It appears just from wading in this garbage for 5 minutes to me that you establish an oauth2 token via ADSF, then use that to connect to EWS. I assume you need to have exchange configured against ADFS already.

• https://docs.microsoft.com/en-us/exchange/client-developer/exchange-web-services/authentication-and-ews-in-exchange
• https://docs.microsoft.com/en-us/windows-server/identity/ad-fs/development/ad-fs-openid-connect-oauth-concepts
• https://aws.amazon.com/blogs/mobile/building-adfs-federation-for-your-web-app-using-amazon-cognito-user-pools/

So it looks to me like a combination of various things that Perl supports via CPAN:

• Oauth2 (a valid token provided by ADFS being ultimately what allows you to access exchange)
• XML
• SAML
• Active Directory/LDAP

Good luck, idk how you put up with this unnecessary and never ending complication of permutations.

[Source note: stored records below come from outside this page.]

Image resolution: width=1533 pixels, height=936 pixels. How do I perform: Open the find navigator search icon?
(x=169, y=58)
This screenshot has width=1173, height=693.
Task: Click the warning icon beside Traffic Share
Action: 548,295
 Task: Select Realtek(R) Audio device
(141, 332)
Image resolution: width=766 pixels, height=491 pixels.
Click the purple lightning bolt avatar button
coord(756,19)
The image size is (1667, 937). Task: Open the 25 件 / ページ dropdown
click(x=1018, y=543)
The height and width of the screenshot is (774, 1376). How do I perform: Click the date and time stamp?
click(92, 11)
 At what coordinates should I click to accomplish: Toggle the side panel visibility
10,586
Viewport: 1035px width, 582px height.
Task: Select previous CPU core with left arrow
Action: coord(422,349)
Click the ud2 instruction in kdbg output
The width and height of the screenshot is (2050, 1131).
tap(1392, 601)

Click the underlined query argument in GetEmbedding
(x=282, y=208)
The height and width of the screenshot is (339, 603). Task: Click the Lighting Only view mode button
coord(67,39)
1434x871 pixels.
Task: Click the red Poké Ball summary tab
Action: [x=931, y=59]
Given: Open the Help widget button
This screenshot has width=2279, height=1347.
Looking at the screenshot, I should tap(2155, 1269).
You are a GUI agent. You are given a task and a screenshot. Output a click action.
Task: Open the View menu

don't know how you can work in this space and not walk away with brain damage.

Who said I didn't?

Anyways; Yes. Something like that.
But some bits are controlled by corporate, in another country (and another language, probably)

I was hoping Email::Folder::Exchange::EWS would shortcut all the other alphabet-soup stuff, but it just gets 401 :'(
I'll check those links.
Thanks.

>Who said I didn't?

You're here, so that's ++ towards your sanity xD

What you're missing now is the Authentication step. Once you clear security, that package should eliminate most of the soup.